▸ **DATA UNDER STUDY**:
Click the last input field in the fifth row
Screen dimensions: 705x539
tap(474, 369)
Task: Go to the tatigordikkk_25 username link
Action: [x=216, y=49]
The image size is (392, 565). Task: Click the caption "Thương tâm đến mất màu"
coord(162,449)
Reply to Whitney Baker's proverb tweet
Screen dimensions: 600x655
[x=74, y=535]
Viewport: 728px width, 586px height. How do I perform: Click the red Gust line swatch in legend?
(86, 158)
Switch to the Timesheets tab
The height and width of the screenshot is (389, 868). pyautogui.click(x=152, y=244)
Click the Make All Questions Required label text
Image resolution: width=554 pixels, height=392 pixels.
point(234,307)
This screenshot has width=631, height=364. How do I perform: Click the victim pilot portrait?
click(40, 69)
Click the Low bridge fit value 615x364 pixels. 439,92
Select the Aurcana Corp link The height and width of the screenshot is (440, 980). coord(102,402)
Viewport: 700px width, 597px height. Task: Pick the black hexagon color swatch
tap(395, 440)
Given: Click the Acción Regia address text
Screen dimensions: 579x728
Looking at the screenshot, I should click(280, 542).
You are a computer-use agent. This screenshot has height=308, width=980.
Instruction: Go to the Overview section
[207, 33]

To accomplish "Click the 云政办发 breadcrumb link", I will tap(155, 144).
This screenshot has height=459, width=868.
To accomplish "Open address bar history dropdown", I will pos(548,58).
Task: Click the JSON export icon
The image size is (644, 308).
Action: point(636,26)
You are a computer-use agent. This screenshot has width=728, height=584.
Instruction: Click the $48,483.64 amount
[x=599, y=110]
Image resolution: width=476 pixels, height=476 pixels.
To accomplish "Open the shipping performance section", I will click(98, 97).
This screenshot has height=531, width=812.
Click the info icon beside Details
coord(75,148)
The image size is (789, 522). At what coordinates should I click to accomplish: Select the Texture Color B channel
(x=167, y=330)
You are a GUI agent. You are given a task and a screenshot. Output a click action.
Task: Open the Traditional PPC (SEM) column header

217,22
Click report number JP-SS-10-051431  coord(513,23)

▸ **PROBLEM REQUIREMENTS**:
Which lines run from the one containing "This screenshot has height=531, width=812." to the end of the data? Output them exactly, with nothing added.

▸ **WRITTEN ANSWER**:
This screenshot has height=531, width=812.
Click the info icon beside Details
coord(75,148)
The image size is (789, 522). At what coordinates should I click to accomplish: Select the Texture Color B channel
(x=167, y=330)
You are a GUI agent. You are given a task and a screenshot. Output a click action.
Task: Open the Traditional PPC (SEM) column header

217,22
Click report number JP-SS-10-051431  coord(513,23)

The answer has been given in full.